Wir befürworten alternative Finanzierungsformen,
die zu einer Entlastung der Arbeitskosten führen.
Ziel muß es sein, einen gerechteren Zugang zu
Erwerbsmöglichkeiten zu schaffen. Bestehende
arbeitsrechtliche Regelungen müssen zur Diskussion
gestellt und neu bewertet werden.
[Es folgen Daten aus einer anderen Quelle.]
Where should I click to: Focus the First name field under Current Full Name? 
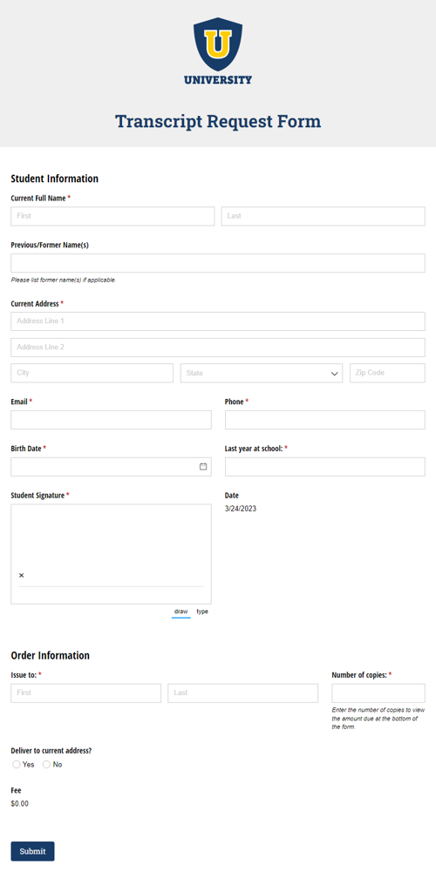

Nicht gerechtfertigte
Hindernisse und Überreglementierungen in diesem
Bereich sowie ungerechtfertigte berufsständische
Privilegien stehen dem Anspruch eines gerechten Zugangs
zu Erwerbsmöglichkeiten entgegen.
|
Bestimmte Gruppen -insbesondere Frauen- werden heute
vielfach durch die Konzentration auf die klassische
Erwerbsbiographie mit geradlinigem Karriereverlauf
und ununterbrochener Vollerwerbstätigkeit benachteiligt.
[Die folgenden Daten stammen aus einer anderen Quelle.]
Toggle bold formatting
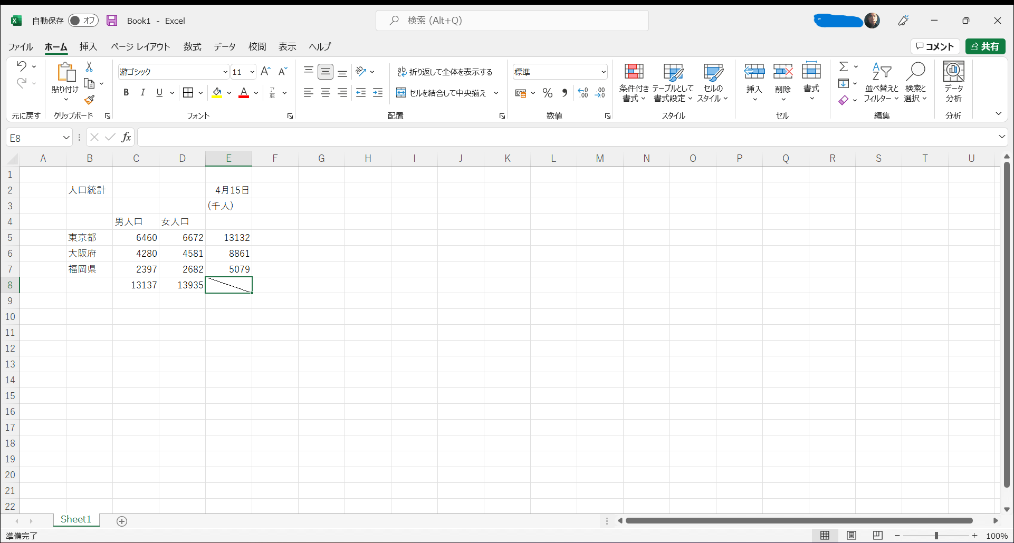The height and width of the screenshot is (543, 1014). (x=126, y=93)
Daher kann dieses Modell unter den geänderten
Rahmenbedingungen nicht mehr als selbstverständlich
für alle angesehen werden und als ausschließliche
Grundlage sozialer Sicherungssysteme gelten. Frauen
sind überdies durch die im Schnitt geringeren
Erwerbseinkommen und die fehlenden Ansprüche
bei finanzieller Abhängigkeit in einer ,männlichen
Versorgerehe" stark in ihren Handlungsspielräumen
eingeschränkt. Die Ungleichgewichte im Erwerbsleben,
die durch die Ausblendung der heute unbezahlten Arbeit
noch verstärkt werden, setzen sich auch im Sozialsystem
fort und führen zu höheren sozialen Risiken
für Frauen.
Trotz der hohen Integrationsleistung unseres Sozialsystems
konnten in wesentlichen Bereichen weder der Arbeitsmarkt,
noch der Sozialstaat Gerechtigkeit garantieren und
Armut vermeiden. Oftmals wurden sogar strukturelle
Ungleichheiten - wie etwa zwischen den Geschlechtern
- noch verfestigt.
Als notwendige Schwerpunkte im Sozialbereich sehen
wir eine stärkere Betonung der Existenzsicherung
durch den Ausbau einer universellen Mindestsicherung
mit starken Leistungsanreizen, die Forcierung von
präventiven Maßnahmen, um teure soziale
Folgekosten zu vermeiden, und die Aktivierung der
Gesellschaft.
Die staatlich geregelten Bereiche der Wohlfahrt müssen
von der Politik rechtzeitig geplant und gestaltet
werden. Dies gilt angesichts der demographischen Entwicklung
insbesondere für die längst notwendige Anhebung
des Pensionsalters und die Erhaltung der Funktionsfähigkeit
des Gesundheitssystems.
Offene Politik muß sich an den vorhandenen
Ressourcen und Fähigkeiten der Menschen und der
Gesellschaft als Ganzes und nicht ausschließlich
an deren Defiziten orientieren. Nur wer Menschen etwas
zutraut, kann sie dabei unterstützen, Handlungsfähigkeit
wiederzuerlangen und damit soziale Probleme zu lösen.
Ein Staat, der seinen Bürgerinnen und Bürgern
als Buchhalter begegnet, darf sich nicht wundern,
wenn diese ihm in erster Linie ökonomisch kalkulierend
entgegentreten.
Unser Ziel ist eine Wohlfahrtsgesellschaft, die die
Gesellschaft nicht in Geber und Nehmer spaltet, sondern
in der jede und jeder nach den jeweiligen Möglichkeiten
zum gemeinschaftlichen Zusammenleben beiträgt.